Definition
Das Hausgeld ist die monatliche Zahlung jedes Wohnungseigentuemers an die Wohnungseigentuemergemeinschaft (WEG). Es finanziert laufende Betriebskosten (Strom Treppenhaus, Hausmeister, Aufzug), die Instandhaltungsruecklage und die Verwaltervverguetung. Es wird im Wirtschaftsplan (§ 28 WEG) beschlossen und auf alle Eigentuemer nach Miteigentumsanteilen verteilt.
Wichtige Fakten
- Typisch in Frankfurt: 3,50-5,00 Euro pro m2 monatlich
- Umfasst umlagefaehige (an Mieter weiterzugeben) und nicht-umlagefaehige Kosten (Verwaltung, Ruecklage)

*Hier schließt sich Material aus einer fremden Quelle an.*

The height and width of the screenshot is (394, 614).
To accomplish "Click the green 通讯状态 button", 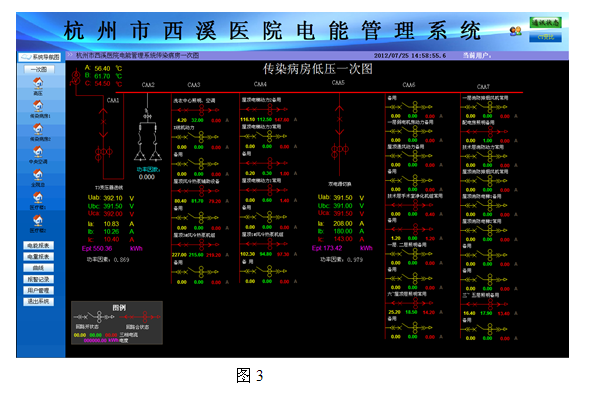I will pyautogui.click(x=545, y=23).
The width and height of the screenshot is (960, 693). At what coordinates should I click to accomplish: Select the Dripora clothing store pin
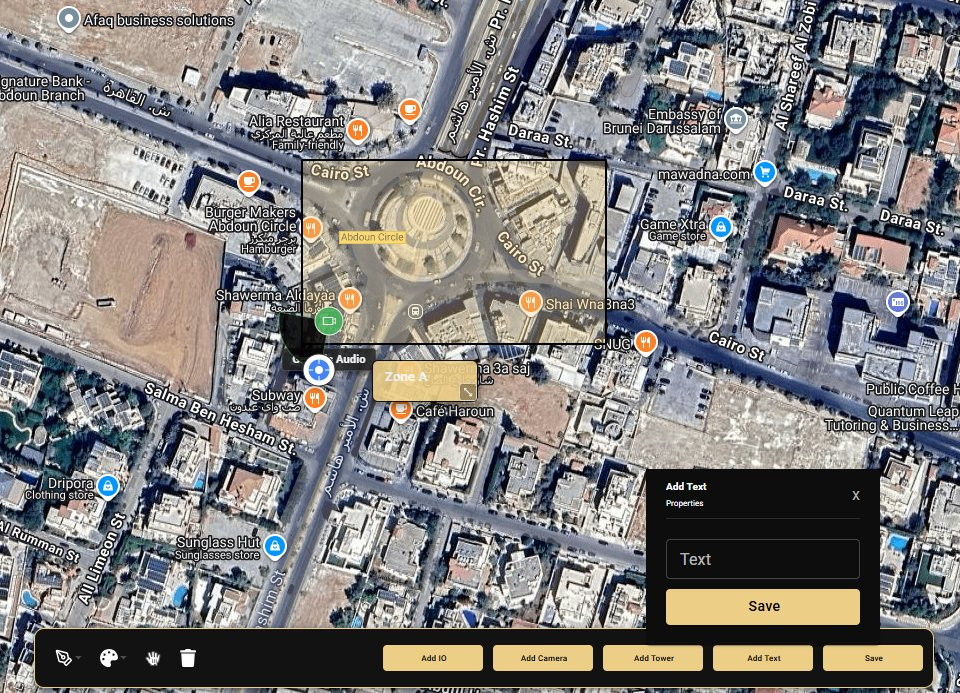point(107,487)
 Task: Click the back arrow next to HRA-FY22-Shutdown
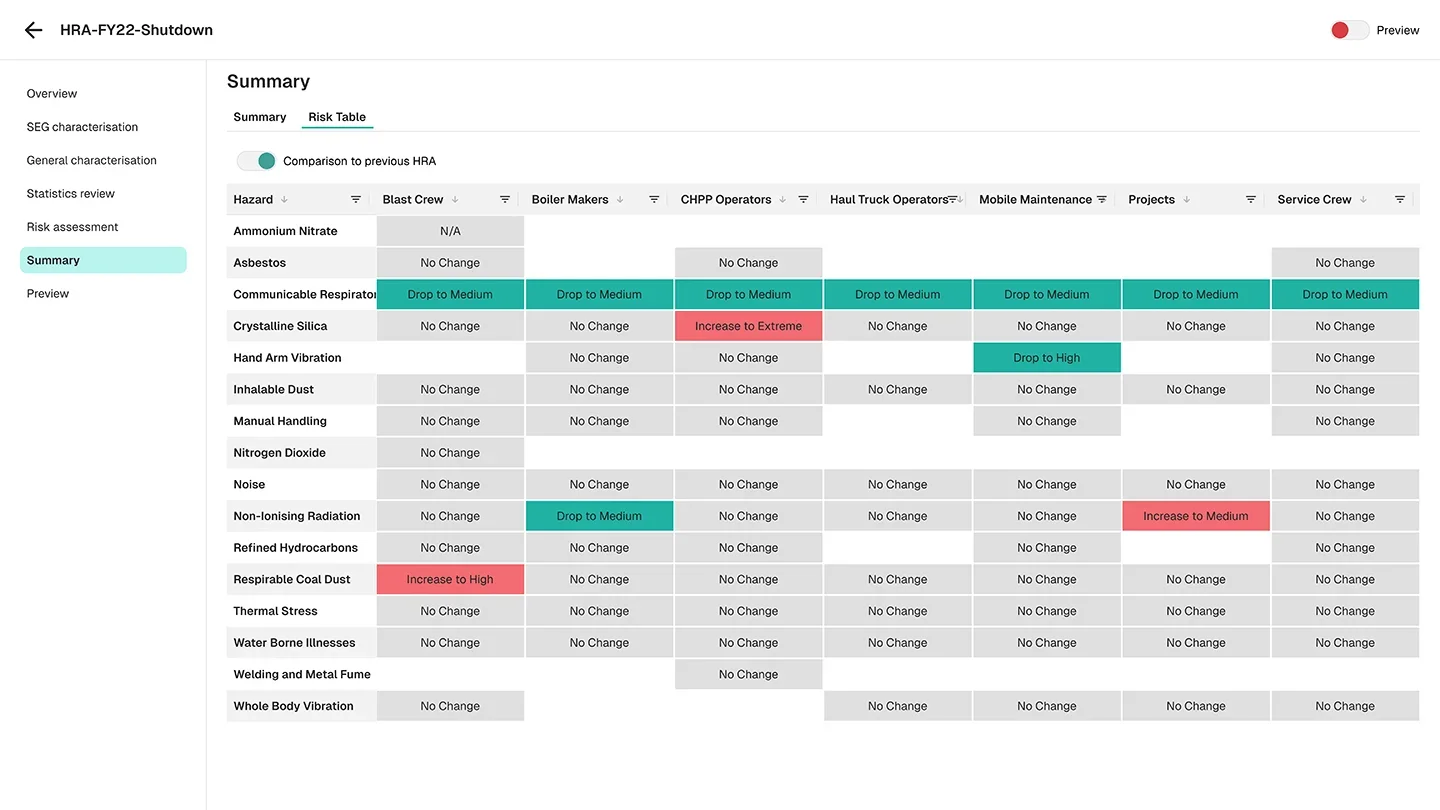(x=33, y=29)
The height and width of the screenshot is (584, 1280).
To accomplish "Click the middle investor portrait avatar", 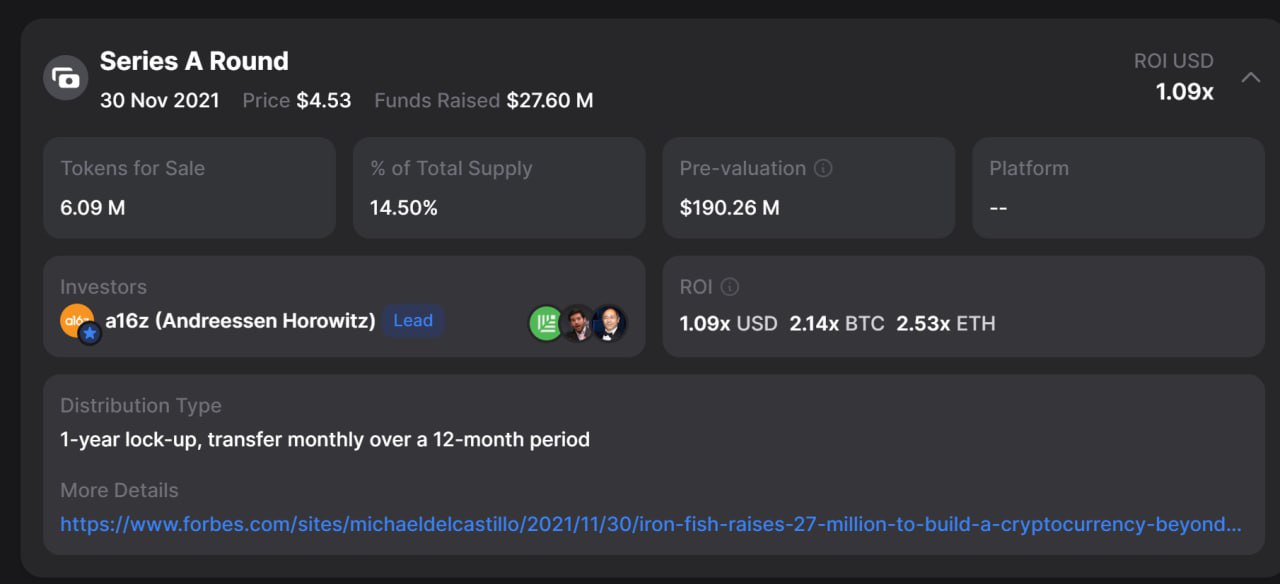I will tap(578, 323).
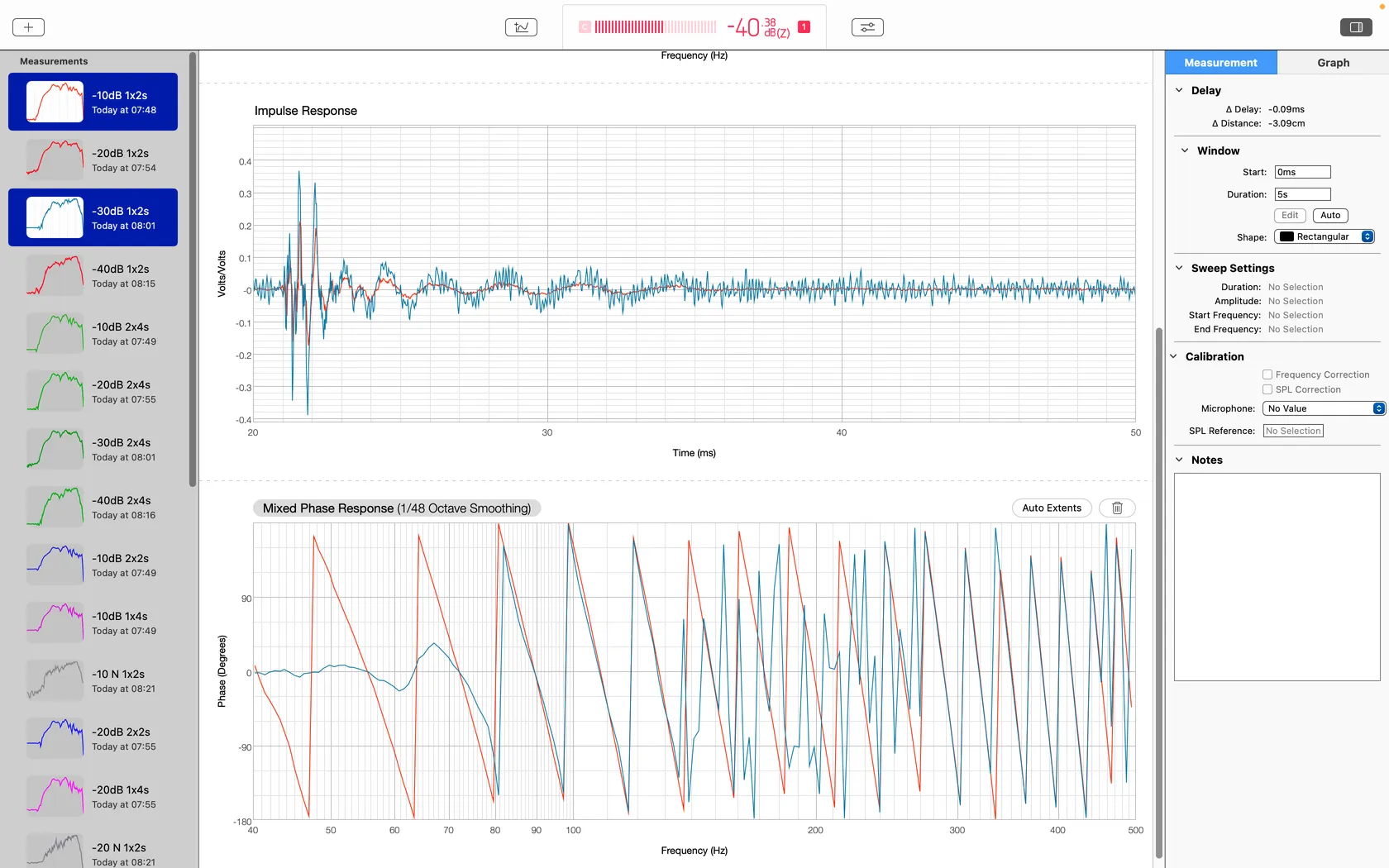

- Abrechnung jaehrlich in der Eigentuemerversammlung
- Instandhaltungsruecklage: typisch 0,80-1,50 Euro pro m2 monatlich
Praxisbeispiel
Eine 80-m2-Eigentumswohnung in Frankfurt-Westend hat ein Hausgeld von 400 Euro/Monat (5 Euro/m2): 200 Euro Betriebskosten (umlagefaehig), 100 Euro Instandhaltungsruecklage, 50 Euro Verwaltung, 50 Euro sonstige Kosten. Davon koennen 200 Euro an den Mieter weitergegeben werden.